Pressure data can also help excluding extreme non-realistic geomodeling results. If multiple wells have similar pressure data, then either they belong to the same compartiment or the same geobodies or they belong to separate block sbut which happen to share the same initial pressures. If wells have different non-correlated pressure data, then they are in different blocks/geobodies.
In the schematic reservoir of Figure 5, two faults have been interpreted on seismic but the branching is such that it doesn’t isolate a block per se. Let’s assume that all the wells A, B, C and D have initial pressure data. And let’s assume that wells C and D have similar pressures which are significantly different from the pressures in A and in B respectively. This leads to three conclusions. Firstly, it validates that well A belongs to a block isolated from the other wells by the Main Fault. Secondly, it shows that the current extension of the Branching Fault is problematic. If well B was part of the same block than wells C and D, then well B would have a initial pressure similar to the one in the two other wells. But it’s not the case. The most logical, geological solution is to extend the Branching Fault North until it completely isolates the well B into a small block delimited by the Main Fault and the Branching Fault (Figure 6A). Thirdly, the faults are sealed, meaning the simulation engineer will need to set their transmissibility to zero.
Even after the decision has been made to extend the Branching Fault to the North, the geomodeler must still be careful on how he takes it into account while building the faulted 3D-grid. The geomodeler must make a sealed fault network, meaning that the 3D-grid must indeed be cut all the way at the point of branching between the faults. While easy to check for models with only a couple of faults, mistakes can be more difficult to spot in large reservoirs with multiple faults. It’s not uncommon for geomodels to have mistakes such as found in Figure 6B. The team decided to branch the faults, but due to mistake in the geomodelling process, some small opening remains. This would be enough for fluids to leak from one block to the other during flow simulation (especially for gas reservoirs). Geomodelers must make sure there is no leak in their fault network (Figure 6C).

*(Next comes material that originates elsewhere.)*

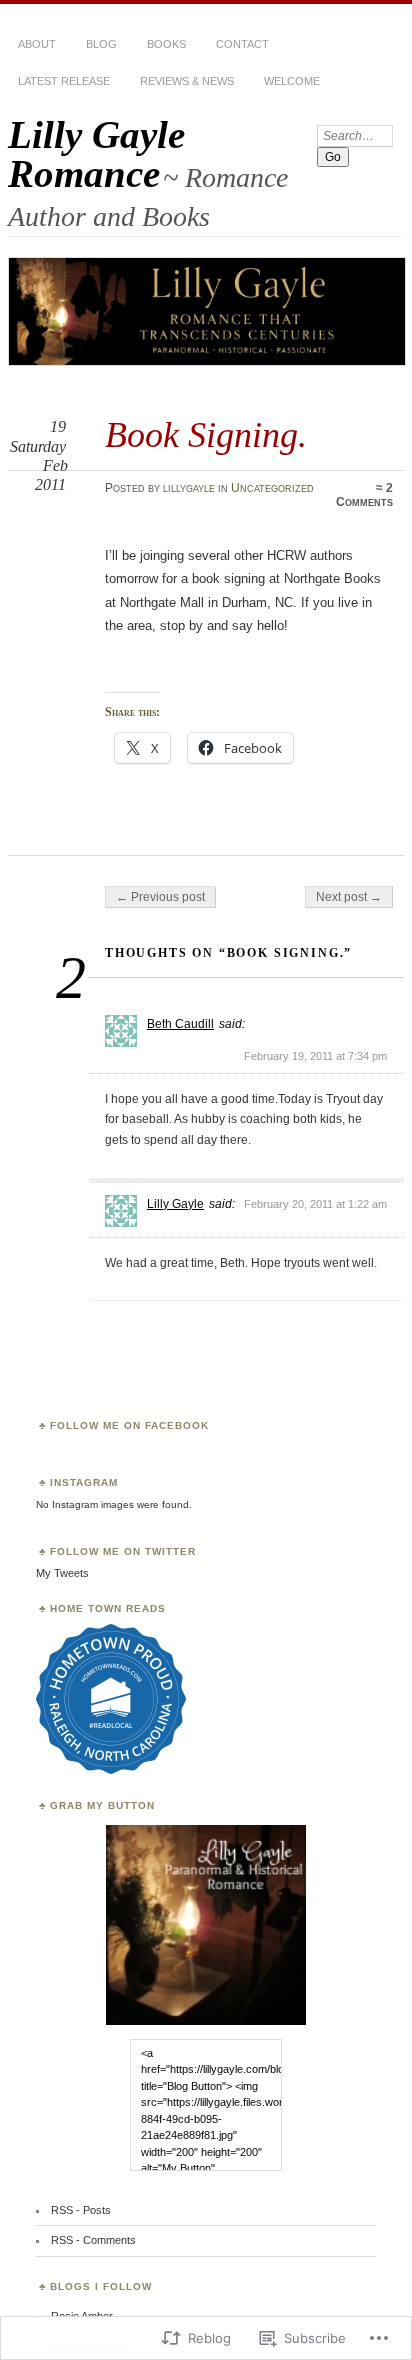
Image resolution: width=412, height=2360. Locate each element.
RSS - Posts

Similar situations can be found in reservoirs like Figure 7 in which wells seem to belong to multiple clearly identified geobodies. In this example, it’s initially assumed that there are three fluvial channels in this reservoir. Their initial geological interpretation (Figure 7A) places the wells B and C in the same channel. But it contradicts the initial pressure data: wells A and C have similar pressure while the pressure in B is significantly different. It forces the geologist to change the interpretation to place the wells A and C in the same channel (Figure 7B).